I took my first Tai chi class a few years ago, and was amazed by the sense of well-being I had after each class. I felt an exhilarating combination of deep relaxation combined with an almost buzzing aliveness. And from a purely physical standpoint, the series of slow, deliberate movements dramatically eased my arthritis pain. It was a 6-week class and when it was over I tried to keep it up on my own but found it was difficult without an instructor and group.

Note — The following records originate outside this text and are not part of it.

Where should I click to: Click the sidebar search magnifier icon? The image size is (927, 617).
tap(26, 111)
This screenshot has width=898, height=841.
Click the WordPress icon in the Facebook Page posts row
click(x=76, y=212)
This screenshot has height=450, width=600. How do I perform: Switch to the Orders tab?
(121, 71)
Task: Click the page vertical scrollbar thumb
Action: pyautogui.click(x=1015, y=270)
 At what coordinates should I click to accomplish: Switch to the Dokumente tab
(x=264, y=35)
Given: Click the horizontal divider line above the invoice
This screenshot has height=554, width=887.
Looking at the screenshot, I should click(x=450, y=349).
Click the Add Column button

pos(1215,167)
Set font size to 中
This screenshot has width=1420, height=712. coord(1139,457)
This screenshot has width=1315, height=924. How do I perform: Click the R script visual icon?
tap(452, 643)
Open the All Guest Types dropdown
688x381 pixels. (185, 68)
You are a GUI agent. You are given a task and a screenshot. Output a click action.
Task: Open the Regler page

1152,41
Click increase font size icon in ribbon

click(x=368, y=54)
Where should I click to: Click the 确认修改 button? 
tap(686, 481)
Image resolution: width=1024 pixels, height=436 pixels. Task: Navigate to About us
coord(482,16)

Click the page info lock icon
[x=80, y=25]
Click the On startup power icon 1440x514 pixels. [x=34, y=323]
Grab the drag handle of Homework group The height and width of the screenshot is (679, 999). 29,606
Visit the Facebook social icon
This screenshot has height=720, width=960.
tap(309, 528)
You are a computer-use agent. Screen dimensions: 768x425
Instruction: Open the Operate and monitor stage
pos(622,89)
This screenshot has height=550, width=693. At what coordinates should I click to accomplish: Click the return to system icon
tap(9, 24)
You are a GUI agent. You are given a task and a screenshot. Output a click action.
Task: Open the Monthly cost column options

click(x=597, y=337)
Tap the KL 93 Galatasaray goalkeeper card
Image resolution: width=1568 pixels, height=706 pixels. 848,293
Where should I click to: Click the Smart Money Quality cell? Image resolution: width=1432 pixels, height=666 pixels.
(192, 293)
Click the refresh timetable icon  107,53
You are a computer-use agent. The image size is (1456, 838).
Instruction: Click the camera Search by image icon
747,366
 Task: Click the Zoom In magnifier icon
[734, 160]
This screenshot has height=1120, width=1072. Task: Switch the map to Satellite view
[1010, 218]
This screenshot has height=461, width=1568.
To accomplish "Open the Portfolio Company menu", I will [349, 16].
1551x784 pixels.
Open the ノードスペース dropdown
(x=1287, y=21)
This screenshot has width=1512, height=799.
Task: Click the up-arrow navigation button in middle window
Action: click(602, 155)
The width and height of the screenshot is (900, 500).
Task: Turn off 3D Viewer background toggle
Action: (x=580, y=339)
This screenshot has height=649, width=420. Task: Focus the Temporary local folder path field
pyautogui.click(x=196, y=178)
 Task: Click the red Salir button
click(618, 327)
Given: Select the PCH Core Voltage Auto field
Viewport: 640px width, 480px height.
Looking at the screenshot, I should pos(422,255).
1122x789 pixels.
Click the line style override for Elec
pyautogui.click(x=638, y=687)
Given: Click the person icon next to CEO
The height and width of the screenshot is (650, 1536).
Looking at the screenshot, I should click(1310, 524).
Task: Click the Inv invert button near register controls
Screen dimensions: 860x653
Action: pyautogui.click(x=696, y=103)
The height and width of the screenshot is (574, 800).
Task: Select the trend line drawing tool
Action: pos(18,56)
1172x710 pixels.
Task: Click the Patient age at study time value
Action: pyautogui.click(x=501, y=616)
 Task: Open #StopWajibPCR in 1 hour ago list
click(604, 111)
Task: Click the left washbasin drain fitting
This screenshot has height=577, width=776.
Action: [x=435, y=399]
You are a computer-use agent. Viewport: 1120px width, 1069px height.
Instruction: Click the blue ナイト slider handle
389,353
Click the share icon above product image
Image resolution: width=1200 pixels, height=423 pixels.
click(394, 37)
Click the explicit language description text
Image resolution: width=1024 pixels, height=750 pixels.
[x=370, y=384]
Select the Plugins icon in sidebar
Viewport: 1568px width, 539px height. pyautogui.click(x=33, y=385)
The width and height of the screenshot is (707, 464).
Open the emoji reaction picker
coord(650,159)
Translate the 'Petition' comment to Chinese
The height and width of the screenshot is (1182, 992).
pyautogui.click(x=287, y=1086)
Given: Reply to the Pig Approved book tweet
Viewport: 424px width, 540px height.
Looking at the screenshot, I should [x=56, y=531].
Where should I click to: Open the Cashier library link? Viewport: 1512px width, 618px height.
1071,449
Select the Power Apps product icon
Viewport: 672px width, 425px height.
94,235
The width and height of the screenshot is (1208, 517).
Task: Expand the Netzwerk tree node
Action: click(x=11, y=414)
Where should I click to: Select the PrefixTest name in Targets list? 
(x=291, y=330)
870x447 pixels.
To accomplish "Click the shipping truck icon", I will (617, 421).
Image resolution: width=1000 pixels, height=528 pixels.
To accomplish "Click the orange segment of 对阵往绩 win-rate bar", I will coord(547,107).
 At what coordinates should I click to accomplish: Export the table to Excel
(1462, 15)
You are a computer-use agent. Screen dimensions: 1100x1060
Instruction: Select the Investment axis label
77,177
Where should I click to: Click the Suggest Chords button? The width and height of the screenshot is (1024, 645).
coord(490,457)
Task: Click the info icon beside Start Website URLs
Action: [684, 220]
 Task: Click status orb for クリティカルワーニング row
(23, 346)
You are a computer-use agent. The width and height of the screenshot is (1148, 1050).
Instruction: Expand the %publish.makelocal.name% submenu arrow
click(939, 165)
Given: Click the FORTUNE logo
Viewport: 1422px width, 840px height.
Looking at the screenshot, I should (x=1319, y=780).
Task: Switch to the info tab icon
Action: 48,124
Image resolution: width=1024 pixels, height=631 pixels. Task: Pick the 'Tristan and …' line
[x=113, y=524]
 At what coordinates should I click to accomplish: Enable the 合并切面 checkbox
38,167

So this past spring, when a new class with a different instructor was offered at my local library, I was quick to sign up. This new teacher taught a much more challenging, intricate series of moves, and for the first time I learned that there were 5 different styles of tai chi. He was teaching us long-form Wu style, and it took us the entire 10 weeks of the class to memorize the progression. It was difficult, and I found that I forgot the progression in between classes. It can be a lifelong discipline to properly master the moves and I realized that I was much better suited to the shorter, more free-form style I had learned in my first class. If you decide to learn tai chi, you may have to try a couple different classes before you find one that’s a good fit for you.
However, there was one part of this new class that I loved: the qigong energy exercises the teacher had us do in the beginning of each class. As he explained, qigong (pronounced chee-gung) is the ancient Chinese practice from which tai chi developed. The National Qigong Association describes it as “an ancient Chinese health care system that integrates physical postures, breathing techniques and focused intention.” These exercises gave me that wonderful feeling of exhilaration and relaxation, and when the class was over I wanted to learn more.
There are many, many different types of qigong practices, and unlike tai chi, the exercises are generally easy to learn and practice. There are a ton of videos on YouTube to check out. My favorite instructors so far are Francesco and Daisy Garripoli and their Qigong for Cleansing video. I feel amazing after that routine!
The list of the health benefits of a regular tai chi and/or qigong practice is a long one; this article from Harvard Medical School names quite a few of them! But I think the National Qigong Association says it best: “People do Qigong to maintain health, heal their bodies, calm their minds, and reconnect with their spirit.” Definitely a great tool for raising our vibration!
How about you? Have you ever tried tai chi or qigong?